Submergindo a mão pelas profundezas do bolso, tirou dois ou três retalhinhos de jornal: eram exemplares da mofina que tinha o cuidado de cortar cada dia para apresentá-la cheio de pesar e indignação a quantos encontrava, aproveitando a ocasião para fazer o pomposo elogio de seu íntimo amigo, o Soares, que, isto é dele, “metia no chinelo todos os comendadores havidos e por haver”.
— A mofina?... Querem ver o desaforo?... Aqui está, essa pouca-vergonha! dizia o homem serviçal obsequiando aos vizinhos.
Erguera-se o Soares:
— Meus amigos. Isto nada vale por si, disse com o chasco habitual, pondo o dedo na venera; nada, nem como comenda, nem como joia. Como “comenda”, é uma “encomenda”, que já não “recomenda” ninguém. Como joia, eu tenho no coração do meu velho João, e dos amigos aqui presentes, um diamante de melhor água e quilate do que qualquer destes. Mas a intenção, essa é um tesouro; é a alma de um homem honrado e amigo dedicado.
Sentiu-se que o Soares estava comovido.
— Guida, minha filha, vem cá. Toma esta joia; ela te há de servir de broche. Em teu colo todos hão de admirá-la; e tu podes ter orgulho, minha filha, de adornar-te com a probidade de teu pai!

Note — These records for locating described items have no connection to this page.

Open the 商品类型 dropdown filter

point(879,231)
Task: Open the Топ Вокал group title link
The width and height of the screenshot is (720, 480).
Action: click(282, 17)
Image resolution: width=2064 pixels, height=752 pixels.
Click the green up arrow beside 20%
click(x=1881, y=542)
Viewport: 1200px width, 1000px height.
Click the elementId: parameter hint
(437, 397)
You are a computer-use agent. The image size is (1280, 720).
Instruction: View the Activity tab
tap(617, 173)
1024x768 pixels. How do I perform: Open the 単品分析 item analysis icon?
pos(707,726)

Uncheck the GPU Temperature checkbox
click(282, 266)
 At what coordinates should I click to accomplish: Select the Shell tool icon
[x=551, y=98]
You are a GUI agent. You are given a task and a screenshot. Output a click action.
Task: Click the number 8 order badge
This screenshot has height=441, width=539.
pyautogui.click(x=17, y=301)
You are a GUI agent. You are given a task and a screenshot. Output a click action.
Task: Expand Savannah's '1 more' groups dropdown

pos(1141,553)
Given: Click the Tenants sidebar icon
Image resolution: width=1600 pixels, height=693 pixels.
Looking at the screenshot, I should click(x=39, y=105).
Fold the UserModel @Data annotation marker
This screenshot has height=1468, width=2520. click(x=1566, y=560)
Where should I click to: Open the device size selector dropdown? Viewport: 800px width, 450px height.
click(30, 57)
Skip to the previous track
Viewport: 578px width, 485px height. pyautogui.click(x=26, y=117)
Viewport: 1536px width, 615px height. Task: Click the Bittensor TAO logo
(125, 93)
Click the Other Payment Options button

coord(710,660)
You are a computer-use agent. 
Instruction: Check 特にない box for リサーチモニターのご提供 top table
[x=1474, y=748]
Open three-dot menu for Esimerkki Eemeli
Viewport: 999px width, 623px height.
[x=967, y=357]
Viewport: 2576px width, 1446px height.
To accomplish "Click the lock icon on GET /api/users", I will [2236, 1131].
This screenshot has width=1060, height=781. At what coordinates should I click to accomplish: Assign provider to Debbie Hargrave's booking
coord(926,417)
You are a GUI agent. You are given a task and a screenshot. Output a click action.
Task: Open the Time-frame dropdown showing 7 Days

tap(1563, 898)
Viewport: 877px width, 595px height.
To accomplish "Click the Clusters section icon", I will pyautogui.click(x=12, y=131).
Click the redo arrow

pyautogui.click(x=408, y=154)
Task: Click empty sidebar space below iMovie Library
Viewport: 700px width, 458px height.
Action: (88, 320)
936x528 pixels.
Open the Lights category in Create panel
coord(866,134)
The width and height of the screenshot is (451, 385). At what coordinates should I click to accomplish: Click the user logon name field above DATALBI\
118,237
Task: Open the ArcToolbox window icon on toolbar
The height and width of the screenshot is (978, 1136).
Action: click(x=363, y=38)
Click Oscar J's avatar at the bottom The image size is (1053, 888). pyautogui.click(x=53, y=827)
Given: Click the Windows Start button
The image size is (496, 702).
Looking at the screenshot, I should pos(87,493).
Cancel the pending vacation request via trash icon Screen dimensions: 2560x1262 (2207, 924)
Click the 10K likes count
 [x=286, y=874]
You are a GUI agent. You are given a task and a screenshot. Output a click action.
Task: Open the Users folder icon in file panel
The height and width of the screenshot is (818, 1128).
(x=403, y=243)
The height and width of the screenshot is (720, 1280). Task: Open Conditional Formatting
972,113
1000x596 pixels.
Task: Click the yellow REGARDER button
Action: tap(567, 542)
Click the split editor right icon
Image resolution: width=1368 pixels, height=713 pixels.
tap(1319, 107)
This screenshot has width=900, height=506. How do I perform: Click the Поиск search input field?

Guida lançou os braços ao pescoço do Soares.
Romperam os aplausos. A comoção era geral. Havia na reunião a eletricidade moral dos espíritos em ebulição, que só esperam uma centelha, para se inflamarem. A cena aí estava aberta; desenhada a situação; faltava só a palavra eloquente, que a exprimisse.
Algumas vozes proferiram o nome do Dr. Nogueira, como o homem do momento. Ele hesitou: não tinha previsto o lance; podia arriscar a sua reputação; era mais prudente deixar-se ficar na penumbra desdenhosa de seu incontestável talento.
Foi então que Ricardo exaltando-se com aquela cena onde vibravam as cordas mais nobres e generosas do coração, ergueu-se num assomo de entusiasmo, e sua voz sonora, palpitando aos impulsos do sentimento, arrebatou a atenção geral.